Iceberg’s approach enables:
- Richer file statistics: Per-file min/max, null counts stored in manifests (usable for skipping without reading data files).
- Faster metadata operations: Manifest-level partition elimination before reading any data.
- Cleaner snapshot semantics: Each snapshot is a complete, addressable state — no need to “replay” a log to find current state.
Delta Lake’s log approach is simpler to implement but can accumulate many JSON files in high-commit scenarios (mitigated by checkpointing).
Catalog and Multi-Engine Support
Apache Iceberg: Built around a fully abstracted, engine-neutral catalog API. Any catalog (HMS, Glue, Nessie, Polaris, JDBC) implements the catalog interface. Multiple engines connect via the Iceberg REST Catalog specification — a published, open API standard.
Delta Lake: Natively integrated with the Databricks Unity Catalog. Multi-engine support added retroactively via UniForm (Delta tables automatically generate Iceberg metadata), but external engines are read-only on UniForm tables.
Row-Level Deletes
Apache Iceberg: First-class, spec-level support for row-level deletes via:
- Positional delete files (Spec v2).
- Equality delete files (Spec v2).
- Deletion vectors (Spec v3 — compact, bitmap-based).
Delta Lake: Row-level deletes via deletion vectors (Delta 2.0+) stored as compact bitmaps. Functionally similar to Iceberg’s deletion vector approach but implemented in the Delta transaction log.
Feature Comparison
| Feature | Apache Iceberg | Delta Lake |
|---|---|---|
| Time travel | Yes (snapshot-based) | Yes (version-based) |
| Schema evolution | Full (column IDs) | Full |
| Partition evolution | Yes (metadata-only) | Partial (requires rewrites) |
| Hidden partitioning | Yes | No |
| Multi-engine reads | Excellent (REST Catalog) | Good (UniForm — read-only) |
| Multi-engine writes | Excellent | Limited (Databricks primary writer) |
| Branching and tagging | Yes (table-level) | No (catalog-level via Unity) |
| Open catalog standard | REST Catalog spec | Unity Catalog API (proprietary) |
| Streaming support | Yes (Flink, Spark Streaming) | Yes (Spark Streaming, DLT) |
| DML (UPDATE/DELETE/MERGE) | Full (Spec v2) | Full |
| Governance | Apache Foundation | Linux Foundation |
Ecosystem Support
Apache Iceberg is supported natively by every major query engine:
- Spark, Flink, Trino, Presto, Dremio, Athena, BigQuery, Snowflake, DuckDB, PyIceberg, StarRocks, Doris, Hive 4.x, and more.

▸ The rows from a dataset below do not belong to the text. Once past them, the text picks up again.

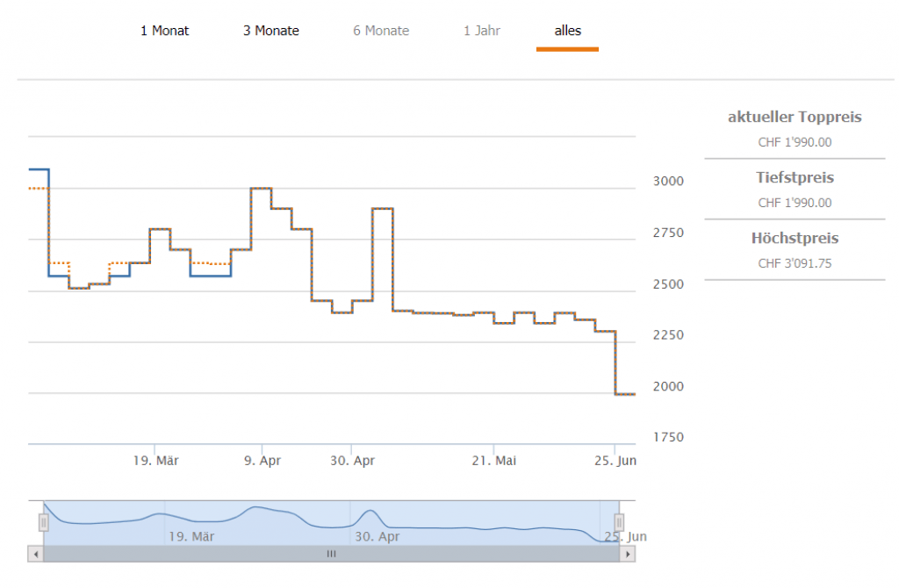This screenshot has height=588, width=899.
Task: Select the 1 Monat time range
Action: click(164, 31)
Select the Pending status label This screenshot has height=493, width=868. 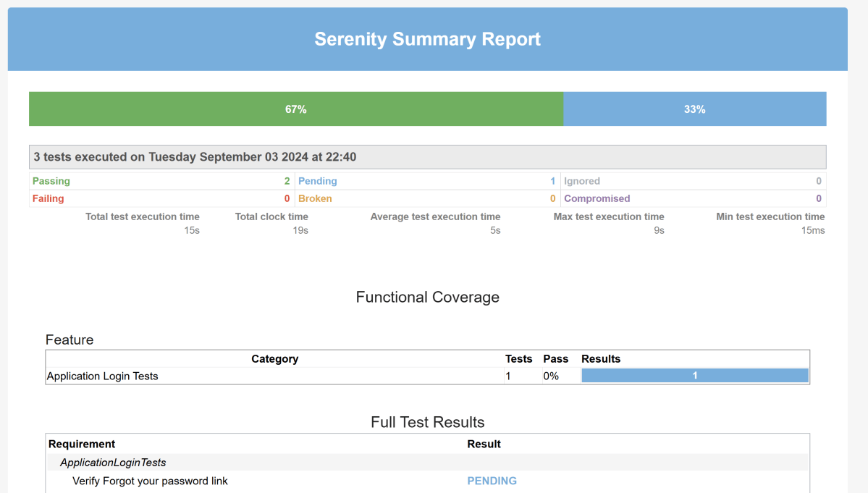[x=318, y=181]
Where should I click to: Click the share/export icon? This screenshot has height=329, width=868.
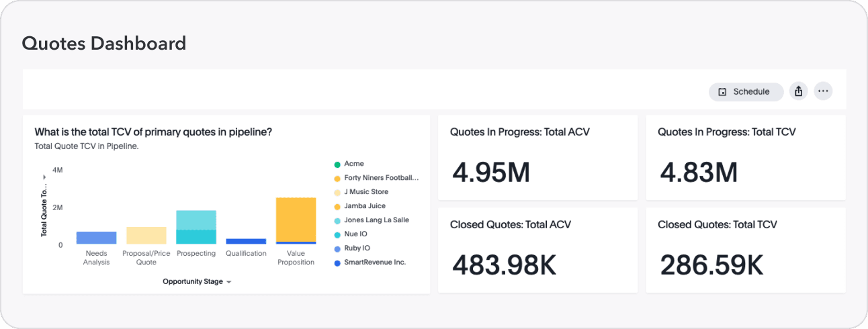tap(798, 91)

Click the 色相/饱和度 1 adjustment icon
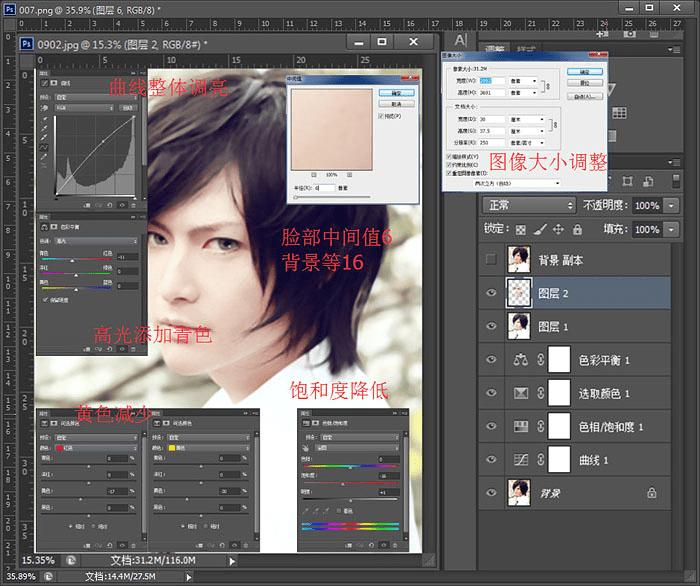[x=519, y=426]
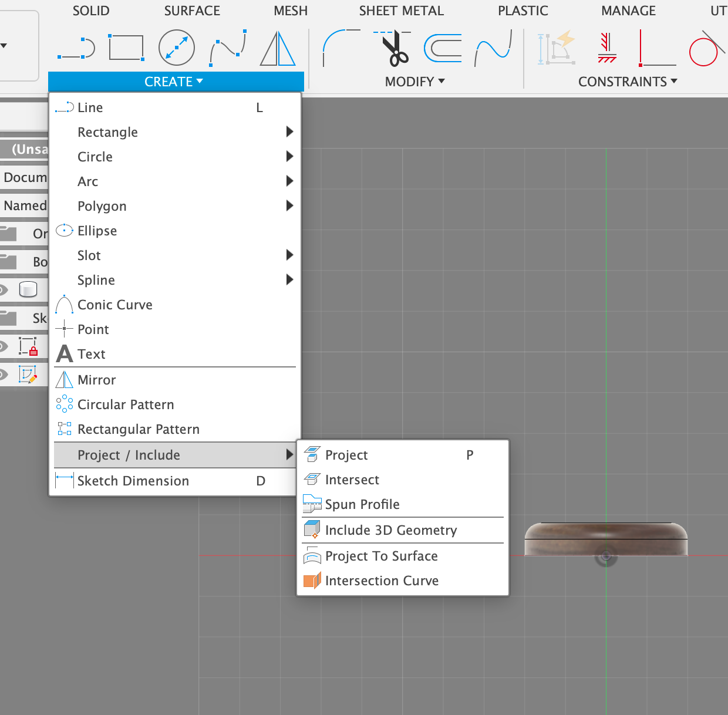
Task: Choose Project from the submenu
Action: pos(346,455)
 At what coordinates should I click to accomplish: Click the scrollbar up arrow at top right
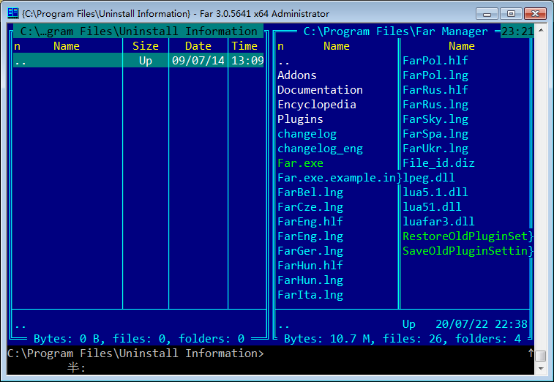pyautogui.click(x=541, y=30)
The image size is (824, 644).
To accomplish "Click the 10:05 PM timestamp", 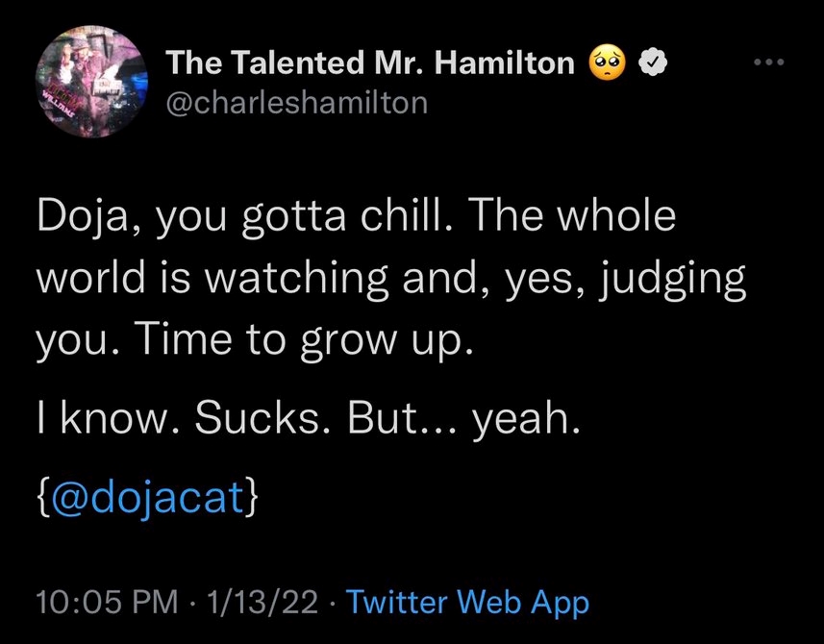I will coord(107,602).
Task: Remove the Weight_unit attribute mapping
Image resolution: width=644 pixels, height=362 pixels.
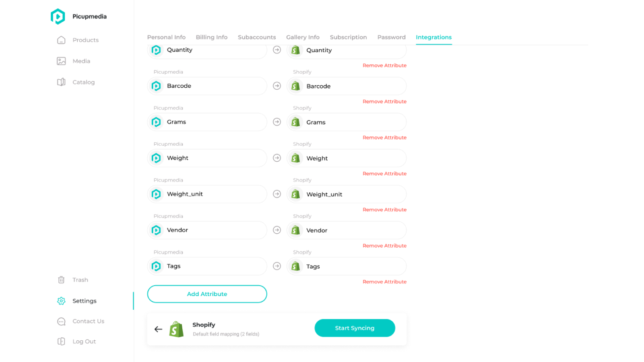Action: (x=384, y=210)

- AWS, GCP, and Azure all have native managed Iceberg services (S3 Tables, BigLake, Fabric).
Delta Lake is supported by:
- Spark (best-in-class), Databricks Runtime (best-in-class).
- Trino, Flink, Redshift, BigQuery, Athena, and others via the Delta connector.

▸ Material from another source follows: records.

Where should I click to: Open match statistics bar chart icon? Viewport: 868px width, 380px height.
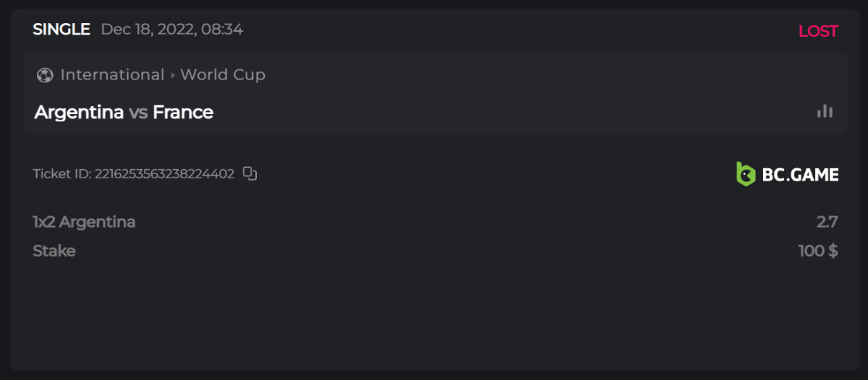[x=825, y=111]
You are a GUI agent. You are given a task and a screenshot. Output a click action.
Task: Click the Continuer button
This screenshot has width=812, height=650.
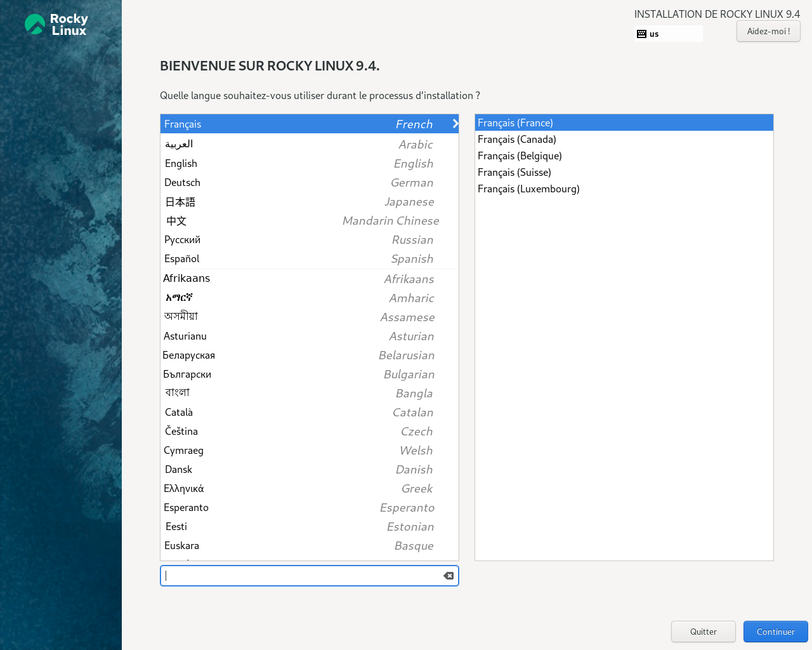[x=775, y=632]
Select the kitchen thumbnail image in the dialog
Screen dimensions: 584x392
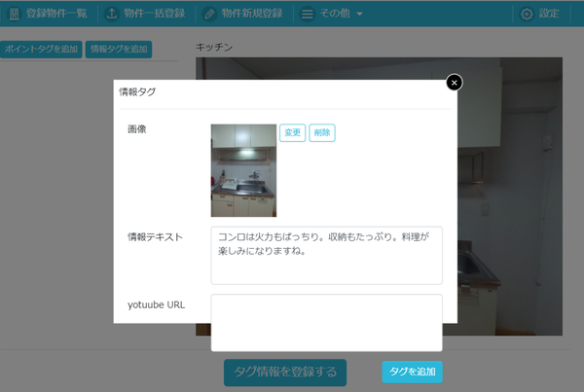pyautogui.click(x=243, y=169)
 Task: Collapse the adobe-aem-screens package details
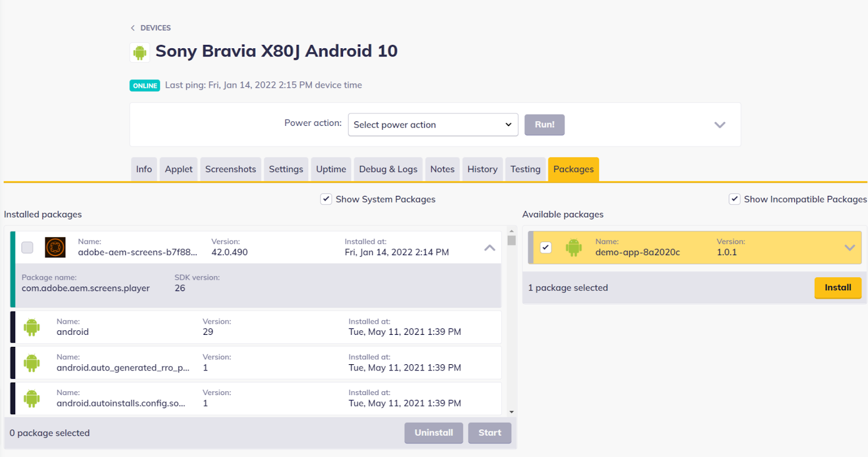(489, 247)
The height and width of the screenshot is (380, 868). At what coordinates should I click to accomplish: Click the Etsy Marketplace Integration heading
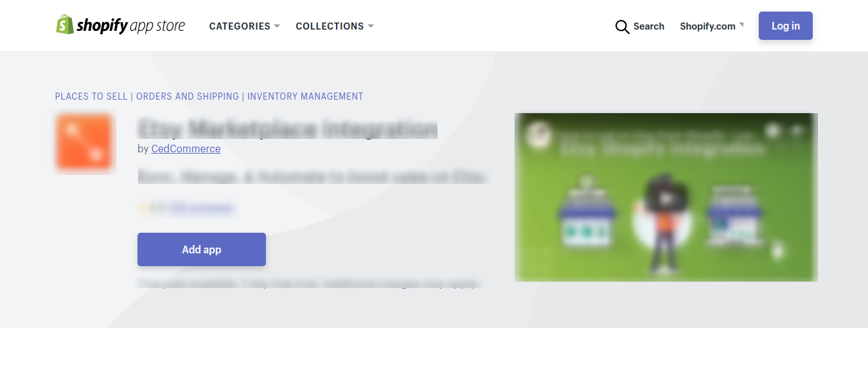tap(287, 129)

- Databricks Unity Catalog as primary governance.
Delta’s ecosystem is narrower than Iceberg’s, particularly outside the Spark/Databricks world.
When to Choose Apache Iceberg
- You need true multi-engine writes (Spark + Flink + Dremio + Trino, all as first-class writers).
- You require open catalog governance (Apache Polaris, Nessie, Glue — all vendor-neutral).
- You are building on AWS, GCP, or Azure without Databricks as the center.
- You need AI agent and MCP integration via Dremio’s Agentic Lakehouse.
- Governance and compliance via Apache Foundation ownership.
When Delta Lake May Be Preferred
- You are all-in on Databricks and want the tightest platform integration.
- Your primary compute is Spark via Databricks Runtime.
- You rely on Databricks-specific features (Delta Live Tables, Photon, DBSQL).
- You want Unity Catalog as your governance platform within the Databricks world.
The Industry Trajectory
Since 2023, the industry has clearly consolidated on Apache Iceberg as the multi-engine interoperability standard. Evidence:
- Snowflake co-created Apache Polaris with Dremio and launched Snowflake Open Catalog.
- AWS launched S3 Tables (native managed Iceberg).
- Google launched BigLake Managed Tables (native Iceberg).
- Databricks itself added UniForm (Delta → Iceberg compatibility) — acknowledging Iceberg’s ecosystem dominance.
Even Delta Lake’s vendor (Databricks) has invested in Iceberg compatibility, which signals where the ecosystem is heading.